» Excerpted data:
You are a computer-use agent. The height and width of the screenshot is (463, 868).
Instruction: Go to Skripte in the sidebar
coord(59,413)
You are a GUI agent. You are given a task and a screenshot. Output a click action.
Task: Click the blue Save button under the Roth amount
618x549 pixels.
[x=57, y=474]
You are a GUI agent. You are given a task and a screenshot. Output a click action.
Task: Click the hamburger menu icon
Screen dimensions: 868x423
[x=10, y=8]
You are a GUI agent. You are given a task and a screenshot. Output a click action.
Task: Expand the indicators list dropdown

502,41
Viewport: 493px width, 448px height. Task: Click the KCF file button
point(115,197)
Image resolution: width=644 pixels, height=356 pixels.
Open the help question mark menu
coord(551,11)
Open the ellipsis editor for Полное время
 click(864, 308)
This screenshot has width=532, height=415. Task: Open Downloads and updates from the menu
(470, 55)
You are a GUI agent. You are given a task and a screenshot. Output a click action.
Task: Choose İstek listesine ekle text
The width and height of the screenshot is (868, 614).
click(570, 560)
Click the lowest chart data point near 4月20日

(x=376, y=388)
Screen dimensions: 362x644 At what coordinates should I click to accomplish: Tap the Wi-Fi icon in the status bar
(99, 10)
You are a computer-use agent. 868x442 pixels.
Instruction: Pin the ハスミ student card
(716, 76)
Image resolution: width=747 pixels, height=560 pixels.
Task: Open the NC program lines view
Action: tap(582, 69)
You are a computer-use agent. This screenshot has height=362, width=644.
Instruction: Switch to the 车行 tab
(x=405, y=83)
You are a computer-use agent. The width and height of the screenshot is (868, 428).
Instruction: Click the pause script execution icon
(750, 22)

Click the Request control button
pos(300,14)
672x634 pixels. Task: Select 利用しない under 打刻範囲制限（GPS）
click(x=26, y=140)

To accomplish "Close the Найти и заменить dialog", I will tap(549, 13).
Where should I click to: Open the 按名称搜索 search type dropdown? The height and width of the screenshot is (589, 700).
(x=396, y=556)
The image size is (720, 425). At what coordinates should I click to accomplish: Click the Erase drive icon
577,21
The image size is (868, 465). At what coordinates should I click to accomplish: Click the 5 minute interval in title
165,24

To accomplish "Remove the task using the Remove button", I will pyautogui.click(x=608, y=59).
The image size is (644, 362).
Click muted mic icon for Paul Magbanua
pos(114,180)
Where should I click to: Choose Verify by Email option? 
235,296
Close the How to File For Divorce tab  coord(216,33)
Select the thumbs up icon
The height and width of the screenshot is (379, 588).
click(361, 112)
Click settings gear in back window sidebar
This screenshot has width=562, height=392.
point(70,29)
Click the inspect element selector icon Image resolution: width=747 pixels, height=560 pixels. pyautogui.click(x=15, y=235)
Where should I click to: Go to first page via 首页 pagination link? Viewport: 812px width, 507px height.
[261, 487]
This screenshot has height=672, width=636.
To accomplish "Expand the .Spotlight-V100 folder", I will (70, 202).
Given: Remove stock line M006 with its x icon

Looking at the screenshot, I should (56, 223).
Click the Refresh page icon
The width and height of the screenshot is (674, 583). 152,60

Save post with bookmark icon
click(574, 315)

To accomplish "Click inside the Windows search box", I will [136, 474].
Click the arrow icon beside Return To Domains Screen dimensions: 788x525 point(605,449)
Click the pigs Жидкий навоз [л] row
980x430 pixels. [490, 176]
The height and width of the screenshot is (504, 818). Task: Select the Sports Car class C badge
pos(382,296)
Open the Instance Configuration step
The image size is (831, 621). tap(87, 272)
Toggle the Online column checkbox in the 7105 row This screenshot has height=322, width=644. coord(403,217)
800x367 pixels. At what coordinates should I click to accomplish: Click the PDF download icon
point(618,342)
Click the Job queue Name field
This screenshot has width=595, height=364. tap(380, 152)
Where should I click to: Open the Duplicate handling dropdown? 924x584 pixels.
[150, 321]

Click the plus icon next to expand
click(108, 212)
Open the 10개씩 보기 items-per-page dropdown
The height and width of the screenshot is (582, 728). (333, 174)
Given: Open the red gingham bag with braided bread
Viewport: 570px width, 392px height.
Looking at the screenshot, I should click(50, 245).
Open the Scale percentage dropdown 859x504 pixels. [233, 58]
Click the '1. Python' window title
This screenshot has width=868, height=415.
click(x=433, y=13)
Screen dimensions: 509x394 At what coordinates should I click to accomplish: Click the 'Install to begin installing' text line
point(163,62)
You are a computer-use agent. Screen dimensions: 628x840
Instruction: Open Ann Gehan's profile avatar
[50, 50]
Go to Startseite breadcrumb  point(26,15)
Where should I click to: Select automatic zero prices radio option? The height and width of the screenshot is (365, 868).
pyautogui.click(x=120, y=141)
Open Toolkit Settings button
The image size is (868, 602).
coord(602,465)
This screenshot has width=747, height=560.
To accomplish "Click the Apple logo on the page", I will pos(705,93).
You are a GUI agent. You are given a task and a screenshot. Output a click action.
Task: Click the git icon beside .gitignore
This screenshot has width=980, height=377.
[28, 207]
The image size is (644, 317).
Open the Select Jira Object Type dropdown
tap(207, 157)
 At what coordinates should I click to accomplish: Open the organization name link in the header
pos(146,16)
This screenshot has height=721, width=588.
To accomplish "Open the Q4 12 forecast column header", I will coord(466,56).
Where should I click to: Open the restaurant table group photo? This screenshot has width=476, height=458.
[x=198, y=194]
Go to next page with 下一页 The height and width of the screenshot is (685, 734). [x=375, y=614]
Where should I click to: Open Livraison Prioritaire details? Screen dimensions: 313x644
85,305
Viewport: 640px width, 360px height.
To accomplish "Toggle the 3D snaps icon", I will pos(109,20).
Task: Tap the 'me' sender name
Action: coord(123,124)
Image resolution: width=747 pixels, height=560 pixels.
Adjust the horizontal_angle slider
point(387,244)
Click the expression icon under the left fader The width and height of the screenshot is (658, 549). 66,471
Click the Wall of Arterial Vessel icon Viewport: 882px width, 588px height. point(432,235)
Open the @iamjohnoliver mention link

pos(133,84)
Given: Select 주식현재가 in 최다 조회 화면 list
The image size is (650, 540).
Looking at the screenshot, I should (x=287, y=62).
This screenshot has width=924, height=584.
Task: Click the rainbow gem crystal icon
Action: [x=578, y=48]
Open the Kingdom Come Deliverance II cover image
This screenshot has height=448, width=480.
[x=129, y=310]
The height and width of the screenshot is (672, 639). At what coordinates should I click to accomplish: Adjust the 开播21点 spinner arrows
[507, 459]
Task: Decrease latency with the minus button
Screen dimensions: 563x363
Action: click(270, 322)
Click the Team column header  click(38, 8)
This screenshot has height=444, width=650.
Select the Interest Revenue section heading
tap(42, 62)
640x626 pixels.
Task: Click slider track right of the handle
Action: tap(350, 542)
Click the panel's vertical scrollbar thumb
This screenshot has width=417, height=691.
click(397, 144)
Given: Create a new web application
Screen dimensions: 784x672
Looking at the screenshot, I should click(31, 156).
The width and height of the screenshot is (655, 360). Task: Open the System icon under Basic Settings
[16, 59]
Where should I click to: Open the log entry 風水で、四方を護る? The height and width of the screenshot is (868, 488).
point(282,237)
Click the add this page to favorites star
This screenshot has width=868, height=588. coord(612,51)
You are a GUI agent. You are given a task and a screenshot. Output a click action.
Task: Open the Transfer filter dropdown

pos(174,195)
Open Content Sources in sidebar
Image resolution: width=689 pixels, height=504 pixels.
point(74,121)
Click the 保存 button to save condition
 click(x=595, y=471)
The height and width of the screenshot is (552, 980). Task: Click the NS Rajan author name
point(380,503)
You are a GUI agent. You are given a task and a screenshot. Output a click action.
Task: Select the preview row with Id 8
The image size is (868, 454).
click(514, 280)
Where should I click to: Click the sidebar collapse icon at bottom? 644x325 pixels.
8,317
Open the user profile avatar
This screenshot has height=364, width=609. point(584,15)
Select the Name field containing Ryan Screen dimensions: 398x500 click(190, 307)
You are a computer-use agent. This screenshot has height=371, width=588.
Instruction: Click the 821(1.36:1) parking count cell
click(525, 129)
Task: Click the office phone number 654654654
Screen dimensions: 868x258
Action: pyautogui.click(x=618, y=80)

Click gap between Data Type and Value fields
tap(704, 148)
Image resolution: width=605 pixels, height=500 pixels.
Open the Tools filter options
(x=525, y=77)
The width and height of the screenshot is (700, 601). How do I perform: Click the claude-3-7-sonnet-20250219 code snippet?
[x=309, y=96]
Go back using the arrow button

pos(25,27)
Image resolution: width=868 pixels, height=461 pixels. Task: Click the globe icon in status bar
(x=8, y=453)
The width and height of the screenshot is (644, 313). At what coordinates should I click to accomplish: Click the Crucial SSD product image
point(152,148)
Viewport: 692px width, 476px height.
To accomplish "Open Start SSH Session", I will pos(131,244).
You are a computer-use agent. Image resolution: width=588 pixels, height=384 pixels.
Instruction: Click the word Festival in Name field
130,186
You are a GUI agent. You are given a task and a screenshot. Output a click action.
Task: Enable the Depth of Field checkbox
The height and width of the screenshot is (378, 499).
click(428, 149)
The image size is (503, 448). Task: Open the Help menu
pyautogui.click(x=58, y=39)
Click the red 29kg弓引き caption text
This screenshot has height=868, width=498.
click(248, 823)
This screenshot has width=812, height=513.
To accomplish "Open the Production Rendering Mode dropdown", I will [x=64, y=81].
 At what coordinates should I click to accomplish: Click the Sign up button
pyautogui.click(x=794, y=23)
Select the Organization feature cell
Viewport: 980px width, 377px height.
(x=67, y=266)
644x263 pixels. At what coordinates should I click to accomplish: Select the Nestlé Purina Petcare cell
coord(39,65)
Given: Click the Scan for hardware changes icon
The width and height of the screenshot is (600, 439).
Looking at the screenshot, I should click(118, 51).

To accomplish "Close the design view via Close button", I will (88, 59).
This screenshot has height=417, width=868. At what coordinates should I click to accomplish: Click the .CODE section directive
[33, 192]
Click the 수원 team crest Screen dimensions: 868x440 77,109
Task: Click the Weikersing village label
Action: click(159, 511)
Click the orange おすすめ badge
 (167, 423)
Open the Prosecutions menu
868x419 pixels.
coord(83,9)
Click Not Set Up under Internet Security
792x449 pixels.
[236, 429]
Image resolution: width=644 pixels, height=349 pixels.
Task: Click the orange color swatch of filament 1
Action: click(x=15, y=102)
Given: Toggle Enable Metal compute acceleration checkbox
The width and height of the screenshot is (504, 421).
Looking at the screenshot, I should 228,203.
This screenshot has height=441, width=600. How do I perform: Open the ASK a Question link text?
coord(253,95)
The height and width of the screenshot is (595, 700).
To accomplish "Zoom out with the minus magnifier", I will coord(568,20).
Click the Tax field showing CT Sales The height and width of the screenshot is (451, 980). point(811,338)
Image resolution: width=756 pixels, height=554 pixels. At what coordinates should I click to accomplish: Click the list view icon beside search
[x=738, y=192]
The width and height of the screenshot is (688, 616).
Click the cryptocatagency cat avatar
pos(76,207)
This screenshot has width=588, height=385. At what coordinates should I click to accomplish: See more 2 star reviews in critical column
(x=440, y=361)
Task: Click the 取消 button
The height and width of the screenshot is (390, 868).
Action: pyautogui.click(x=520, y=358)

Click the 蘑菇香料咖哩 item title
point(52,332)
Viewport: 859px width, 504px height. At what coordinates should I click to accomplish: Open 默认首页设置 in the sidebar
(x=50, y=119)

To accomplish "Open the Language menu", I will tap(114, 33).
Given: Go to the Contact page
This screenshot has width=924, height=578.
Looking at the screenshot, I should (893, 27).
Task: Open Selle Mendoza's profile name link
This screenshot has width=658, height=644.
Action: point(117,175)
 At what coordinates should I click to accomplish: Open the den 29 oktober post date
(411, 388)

» Goal of the exercise:
Take from the listing above each line that contains the string "checkbox".

» Task answer:
Toggle the Online column checkbox in the 7105 row This screenshot has height=322, width=644. coord(403,217)
Task: Enable the Depth of Field checkbox
Given: Toggle Enable Metal compute acceleration checkbox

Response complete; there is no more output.